“Carry out my laws and safeguard my decrees to follow them;
I am the Lord your God.” (Leviticus 18:4)
Yehuda Kurzer (President of the Shalom Hartman Institute of North America) says we study ancient Jewish texts for the light they shed on contemporary life. Parashat Acharei Mot is a good example.
Acharei Mot begins with a lengthy description of the Yom Kippur ritual for purifying the mishkan (Tabernacle). This includes the ritual of the two goats. One is sacrificed to God and the other, supposedly carrying with it the sins of the people, is allowed to escape into the wilderness where it also dies (Lev. 16:7-22). This is the source of the word scapegoat. In each case, the goat is a sacrifice.
Rene Gerard (1923 – 2015; French philosopher) claims ritual sacrifice’s original purpose is to stop the endless cycle of revenge killings in pre-legal system societies. Since the sacrificial victim (originally humans) belongs to neither “side,” the ritual death doesn’t invite reprisal. The Torah takes this idea even further, substituting an animal for a human in the Yom Kippur ritual: the scapegoat.
Rabbi Jonathan Sacks (1948- ; former Chief Rabbi of the United Hebrew Congregations of the British Commonwealth) observes scapegoat has come to mean something very different today. Faced with a problem, it is easier to project our shortcomings externally and make the “Other” the scapegoat, rather than confronting ourselves internally.
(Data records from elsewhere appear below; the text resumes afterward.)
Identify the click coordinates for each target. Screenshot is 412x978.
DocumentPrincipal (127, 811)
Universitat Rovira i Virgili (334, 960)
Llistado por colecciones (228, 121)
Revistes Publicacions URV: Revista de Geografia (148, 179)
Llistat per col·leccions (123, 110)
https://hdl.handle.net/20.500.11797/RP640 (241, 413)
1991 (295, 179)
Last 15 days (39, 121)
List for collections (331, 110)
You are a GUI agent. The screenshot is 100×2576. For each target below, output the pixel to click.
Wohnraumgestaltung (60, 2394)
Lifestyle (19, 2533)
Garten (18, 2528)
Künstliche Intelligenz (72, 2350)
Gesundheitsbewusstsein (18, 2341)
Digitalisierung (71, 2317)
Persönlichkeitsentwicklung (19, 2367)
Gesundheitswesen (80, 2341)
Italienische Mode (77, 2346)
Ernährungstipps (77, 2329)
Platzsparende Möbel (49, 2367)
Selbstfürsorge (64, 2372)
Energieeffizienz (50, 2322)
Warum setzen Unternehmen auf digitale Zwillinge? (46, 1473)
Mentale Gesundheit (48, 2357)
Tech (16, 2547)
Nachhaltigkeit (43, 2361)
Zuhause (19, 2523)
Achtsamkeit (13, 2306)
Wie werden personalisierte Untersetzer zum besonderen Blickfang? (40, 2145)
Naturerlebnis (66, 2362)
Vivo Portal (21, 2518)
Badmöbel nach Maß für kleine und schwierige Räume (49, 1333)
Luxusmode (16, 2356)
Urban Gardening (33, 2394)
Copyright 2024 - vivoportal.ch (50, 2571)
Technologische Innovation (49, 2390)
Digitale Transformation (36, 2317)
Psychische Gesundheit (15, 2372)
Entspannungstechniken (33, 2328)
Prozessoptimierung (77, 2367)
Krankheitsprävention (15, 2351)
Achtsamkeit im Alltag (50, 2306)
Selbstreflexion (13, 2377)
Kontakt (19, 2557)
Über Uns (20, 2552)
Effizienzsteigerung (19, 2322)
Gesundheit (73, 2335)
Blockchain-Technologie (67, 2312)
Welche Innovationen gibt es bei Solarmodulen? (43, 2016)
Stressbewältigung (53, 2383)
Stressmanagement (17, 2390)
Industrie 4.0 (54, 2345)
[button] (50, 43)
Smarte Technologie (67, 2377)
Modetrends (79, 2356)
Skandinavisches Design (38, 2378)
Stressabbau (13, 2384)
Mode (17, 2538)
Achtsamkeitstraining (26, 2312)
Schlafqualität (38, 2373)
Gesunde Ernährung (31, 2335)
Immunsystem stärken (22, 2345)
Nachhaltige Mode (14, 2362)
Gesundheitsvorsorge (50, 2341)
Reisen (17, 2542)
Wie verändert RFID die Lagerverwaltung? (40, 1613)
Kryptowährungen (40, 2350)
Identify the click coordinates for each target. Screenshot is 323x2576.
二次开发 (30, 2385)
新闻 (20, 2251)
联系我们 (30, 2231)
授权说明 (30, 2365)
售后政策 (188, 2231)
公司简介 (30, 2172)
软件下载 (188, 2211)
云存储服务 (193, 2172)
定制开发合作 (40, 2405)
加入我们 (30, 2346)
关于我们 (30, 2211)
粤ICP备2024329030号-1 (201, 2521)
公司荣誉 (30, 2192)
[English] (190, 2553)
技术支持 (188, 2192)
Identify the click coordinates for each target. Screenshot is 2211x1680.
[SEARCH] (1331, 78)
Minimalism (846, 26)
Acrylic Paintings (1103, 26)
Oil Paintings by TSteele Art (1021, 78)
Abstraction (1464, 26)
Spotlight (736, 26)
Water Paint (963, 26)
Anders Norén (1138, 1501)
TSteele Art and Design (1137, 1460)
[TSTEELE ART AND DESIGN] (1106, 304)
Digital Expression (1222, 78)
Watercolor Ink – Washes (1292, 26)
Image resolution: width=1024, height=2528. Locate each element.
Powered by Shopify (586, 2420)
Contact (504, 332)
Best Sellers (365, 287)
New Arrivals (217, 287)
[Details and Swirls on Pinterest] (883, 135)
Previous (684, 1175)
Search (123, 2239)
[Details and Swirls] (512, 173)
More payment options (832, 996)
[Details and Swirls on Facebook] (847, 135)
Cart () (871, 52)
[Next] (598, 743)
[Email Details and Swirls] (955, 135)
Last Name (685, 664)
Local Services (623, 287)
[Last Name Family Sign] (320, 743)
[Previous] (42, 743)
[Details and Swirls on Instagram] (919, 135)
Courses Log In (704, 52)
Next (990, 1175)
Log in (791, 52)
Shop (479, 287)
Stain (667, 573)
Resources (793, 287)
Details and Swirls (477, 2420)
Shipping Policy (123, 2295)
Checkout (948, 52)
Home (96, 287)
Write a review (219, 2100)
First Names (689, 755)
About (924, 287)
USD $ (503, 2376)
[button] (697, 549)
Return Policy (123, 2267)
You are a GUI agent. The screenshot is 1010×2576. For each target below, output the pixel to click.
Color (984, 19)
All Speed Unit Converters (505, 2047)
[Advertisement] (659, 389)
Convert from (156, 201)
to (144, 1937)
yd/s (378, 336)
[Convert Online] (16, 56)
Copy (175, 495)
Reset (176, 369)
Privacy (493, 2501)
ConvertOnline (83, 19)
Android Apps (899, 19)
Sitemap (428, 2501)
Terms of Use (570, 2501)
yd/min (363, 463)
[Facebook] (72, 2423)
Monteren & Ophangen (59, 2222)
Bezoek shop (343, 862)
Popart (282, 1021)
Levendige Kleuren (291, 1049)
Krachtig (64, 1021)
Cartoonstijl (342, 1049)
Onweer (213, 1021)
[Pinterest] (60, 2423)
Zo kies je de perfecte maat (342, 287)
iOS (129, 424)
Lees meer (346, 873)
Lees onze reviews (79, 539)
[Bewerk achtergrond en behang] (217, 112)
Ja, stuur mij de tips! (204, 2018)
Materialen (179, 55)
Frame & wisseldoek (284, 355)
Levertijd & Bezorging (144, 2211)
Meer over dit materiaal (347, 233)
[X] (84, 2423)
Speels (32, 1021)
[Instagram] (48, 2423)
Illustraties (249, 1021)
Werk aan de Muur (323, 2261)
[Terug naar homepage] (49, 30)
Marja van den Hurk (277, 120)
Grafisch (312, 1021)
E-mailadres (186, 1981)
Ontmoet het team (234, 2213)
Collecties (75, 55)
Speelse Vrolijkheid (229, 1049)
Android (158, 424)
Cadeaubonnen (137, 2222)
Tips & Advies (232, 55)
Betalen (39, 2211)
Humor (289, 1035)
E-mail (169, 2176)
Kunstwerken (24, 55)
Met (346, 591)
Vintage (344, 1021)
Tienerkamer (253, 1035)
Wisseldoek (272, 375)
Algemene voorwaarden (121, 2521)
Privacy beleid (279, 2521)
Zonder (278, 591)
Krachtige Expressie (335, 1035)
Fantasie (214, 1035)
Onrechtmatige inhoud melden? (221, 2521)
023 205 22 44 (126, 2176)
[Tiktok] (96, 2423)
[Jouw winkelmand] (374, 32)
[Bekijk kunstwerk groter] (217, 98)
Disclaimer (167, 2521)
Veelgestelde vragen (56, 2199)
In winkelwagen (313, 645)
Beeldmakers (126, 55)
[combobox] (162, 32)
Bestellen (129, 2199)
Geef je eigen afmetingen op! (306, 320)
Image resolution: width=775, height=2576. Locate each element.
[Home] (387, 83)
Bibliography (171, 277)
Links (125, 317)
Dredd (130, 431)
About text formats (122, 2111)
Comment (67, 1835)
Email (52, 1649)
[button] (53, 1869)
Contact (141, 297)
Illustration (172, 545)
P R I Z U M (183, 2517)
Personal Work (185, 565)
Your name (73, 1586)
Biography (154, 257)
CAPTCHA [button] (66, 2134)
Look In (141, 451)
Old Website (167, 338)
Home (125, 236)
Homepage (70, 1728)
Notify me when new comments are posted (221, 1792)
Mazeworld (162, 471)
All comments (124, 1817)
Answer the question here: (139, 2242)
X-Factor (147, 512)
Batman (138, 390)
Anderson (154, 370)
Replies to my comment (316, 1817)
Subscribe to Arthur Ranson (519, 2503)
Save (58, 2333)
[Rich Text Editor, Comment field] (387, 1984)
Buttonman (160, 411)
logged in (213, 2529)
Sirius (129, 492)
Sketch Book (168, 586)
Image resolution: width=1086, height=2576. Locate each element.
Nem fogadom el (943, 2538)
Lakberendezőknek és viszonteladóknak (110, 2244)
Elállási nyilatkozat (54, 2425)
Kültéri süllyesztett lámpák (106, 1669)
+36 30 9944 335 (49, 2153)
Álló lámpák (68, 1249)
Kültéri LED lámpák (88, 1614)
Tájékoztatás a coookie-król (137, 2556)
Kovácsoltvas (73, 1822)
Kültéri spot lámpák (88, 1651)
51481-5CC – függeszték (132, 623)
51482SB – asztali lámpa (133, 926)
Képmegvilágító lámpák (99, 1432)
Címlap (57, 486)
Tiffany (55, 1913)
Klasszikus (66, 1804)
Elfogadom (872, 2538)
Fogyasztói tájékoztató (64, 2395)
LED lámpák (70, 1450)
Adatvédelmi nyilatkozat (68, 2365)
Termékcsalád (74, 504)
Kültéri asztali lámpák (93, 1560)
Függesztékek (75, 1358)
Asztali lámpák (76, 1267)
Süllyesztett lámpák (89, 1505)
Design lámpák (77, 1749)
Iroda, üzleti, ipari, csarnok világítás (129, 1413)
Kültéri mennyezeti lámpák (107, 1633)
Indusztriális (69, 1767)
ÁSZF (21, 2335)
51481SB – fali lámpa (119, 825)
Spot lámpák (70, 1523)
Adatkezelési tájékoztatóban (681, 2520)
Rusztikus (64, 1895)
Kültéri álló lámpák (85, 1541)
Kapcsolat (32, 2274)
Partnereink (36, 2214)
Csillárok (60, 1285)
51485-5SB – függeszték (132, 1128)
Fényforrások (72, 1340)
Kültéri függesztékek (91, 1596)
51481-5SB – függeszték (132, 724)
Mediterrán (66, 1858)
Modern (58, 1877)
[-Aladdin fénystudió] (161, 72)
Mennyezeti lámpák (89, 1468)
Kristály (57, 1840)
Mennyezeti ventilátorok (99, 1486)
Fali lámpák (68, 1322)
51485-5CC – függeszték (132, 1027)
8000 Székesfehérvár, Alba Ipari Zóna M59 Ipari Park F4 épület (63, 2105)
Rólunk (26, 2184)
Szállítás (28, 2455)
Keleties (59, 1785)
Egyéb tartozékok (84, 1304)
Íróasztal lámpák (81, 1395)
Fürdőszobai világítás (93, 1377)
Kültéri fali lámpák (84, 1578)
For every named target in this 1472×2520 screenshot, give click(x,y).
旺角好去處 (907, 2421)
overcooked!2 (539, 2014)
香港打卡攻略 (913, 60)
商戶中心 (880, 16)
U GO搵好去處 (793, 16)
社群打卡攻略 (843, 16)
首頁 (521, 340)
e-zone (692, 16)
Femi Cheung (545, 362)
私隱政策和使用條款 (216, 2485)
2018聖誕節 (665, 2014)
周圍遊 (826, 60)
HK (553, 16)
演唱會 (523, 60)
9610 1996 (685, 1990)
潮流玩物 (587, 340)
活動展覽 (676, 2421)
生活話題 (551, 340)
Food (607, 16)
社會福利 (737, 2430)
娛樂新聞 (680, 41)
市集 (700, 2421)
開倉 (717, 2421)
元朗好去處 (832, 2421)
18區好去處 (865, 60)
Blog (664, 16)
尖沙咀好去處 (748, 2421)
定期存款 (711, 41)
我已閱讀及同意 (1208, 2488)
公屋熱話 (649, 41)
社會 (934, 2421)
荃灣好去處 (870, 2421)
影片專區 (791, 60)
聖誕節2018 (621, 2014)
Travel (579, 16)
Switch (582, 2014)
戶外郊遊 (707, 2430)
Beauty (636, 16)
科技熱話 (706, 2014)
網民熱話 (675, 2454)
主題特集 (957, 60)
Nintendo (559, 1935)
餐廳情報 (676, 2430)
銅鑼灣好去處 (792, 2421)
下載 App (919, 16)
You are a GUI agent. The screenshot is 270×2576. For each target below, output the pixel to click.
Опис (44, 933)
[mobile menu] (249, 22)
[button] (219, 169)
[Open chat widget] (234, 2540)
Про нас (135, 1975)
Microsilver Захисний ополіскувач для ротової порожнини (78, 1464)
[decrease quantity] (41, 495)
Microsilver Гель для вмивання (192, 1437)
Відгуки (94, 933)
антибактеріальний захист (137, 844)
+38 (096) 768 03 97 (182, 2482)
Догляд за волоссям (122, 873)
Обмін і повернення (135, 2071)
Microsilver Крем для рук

So instead of serving as a vehicle for reconciliation precisely because of its innocence (as in Acharei Mot), today’s scapegoat is now made guilty as the source of conflict.
Ultimately, Judaism’s solution to the problem of violence is not ritual sacrifice, but the rule of law. This requires developing a sense of personal accountability and responsibility. That is why on Yom Kippur, we chant “For the sins WE have committed.”